Fetal cystic hygroma: the importance of natural history

Objectives: To evaluate the natural history of cystic hygroma (CH) in fetal and neonatal periods to enrich parental counselling. Ultrasonographic characteristics, associated syndromes, chromosomal anomalies,fetal cardiac pathology and life after birth were considered. Study design: From May 1985 to September 2010, 207 pregnancies were seen the authors’ centre with suspected vascular–lymphatic fetal malformation: 156 of them had CH. Cases were followed up by telephone interview to determine fetal and neonatal outcomes. Chi-squared test was used for statistical analysis. Results: Among the 156 cases of CH, the condition was septated in 75% of cases, associated with other pathologies in 74%, and retronuchal in 88%. Intrauterine regression was seen in 36% of cases, with complete disappearance in 77%. The karyotype was normal in 55% of cases. Follow-up was completed in 85 cases and revealed 54 spontaneous abortions (63%) and 31 live births (37%). Amongst these, 21 out of 31 children had a favourable outcome (68%).

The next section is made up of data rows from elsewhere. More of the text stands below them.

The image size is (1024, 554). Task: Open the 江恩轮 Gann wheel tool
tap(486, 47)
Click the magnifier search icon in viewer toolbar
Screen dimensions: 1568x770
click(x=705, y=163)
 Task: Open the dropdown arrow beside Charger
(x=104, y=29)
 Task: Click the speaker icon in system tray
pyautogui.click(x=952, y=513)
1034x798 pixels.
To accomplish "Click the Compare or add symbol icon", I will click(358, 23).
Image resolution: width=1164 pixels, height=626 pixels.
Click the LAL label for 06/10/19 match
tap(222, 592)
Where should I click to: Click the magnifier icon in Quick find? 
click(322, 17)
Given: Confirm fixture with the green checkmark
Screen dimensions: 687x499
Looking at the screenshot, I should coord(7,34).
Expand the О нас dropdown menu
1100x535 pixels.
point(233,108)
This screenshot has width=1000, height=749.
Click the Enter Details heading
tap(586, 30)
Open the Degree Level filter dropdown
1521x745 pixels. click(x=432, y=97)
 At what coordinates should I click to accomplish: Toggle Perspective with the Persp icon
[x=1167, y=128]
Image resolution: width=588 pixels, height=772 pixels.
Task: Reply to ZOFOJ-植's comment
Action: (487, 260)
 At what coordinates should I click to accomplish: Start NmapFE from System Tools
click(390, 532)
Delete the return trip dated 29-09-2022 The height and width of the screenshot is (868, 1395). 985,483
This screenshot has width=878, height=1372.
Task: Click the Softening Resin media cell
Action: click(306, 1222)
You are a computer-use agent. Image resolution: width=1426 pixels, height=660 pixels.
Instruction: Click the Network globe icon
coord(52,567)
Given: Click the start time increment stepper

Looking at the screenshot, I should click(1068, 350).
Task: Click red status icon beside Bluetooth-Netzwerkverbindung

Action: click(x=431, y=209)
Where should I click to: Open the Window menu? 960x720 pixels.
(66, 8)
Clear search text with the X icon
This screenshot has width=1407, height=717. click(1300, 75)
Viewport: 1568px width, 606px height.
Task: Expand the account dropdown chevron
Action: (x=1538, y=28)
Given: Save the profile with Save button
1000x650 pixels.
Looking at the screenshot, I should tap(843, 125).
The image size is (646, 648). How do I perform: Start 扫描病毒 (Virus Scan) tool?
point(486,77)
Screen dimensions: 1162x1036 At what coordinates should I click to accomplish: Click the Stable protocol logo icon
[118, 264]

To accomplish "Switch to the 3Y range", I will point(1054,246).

A negative embryo–fetal outcome was significantly associated with CH being associated with other pathologies, such as hydrops, retronuchal position and altered karyotype. Spontaneous regression or resolution of CH was associated with live births. Conclusions: The management of pregnancies with a diagnosis of fetal CH requires knowledge of natural history of the malformation for appropriate parental counselling.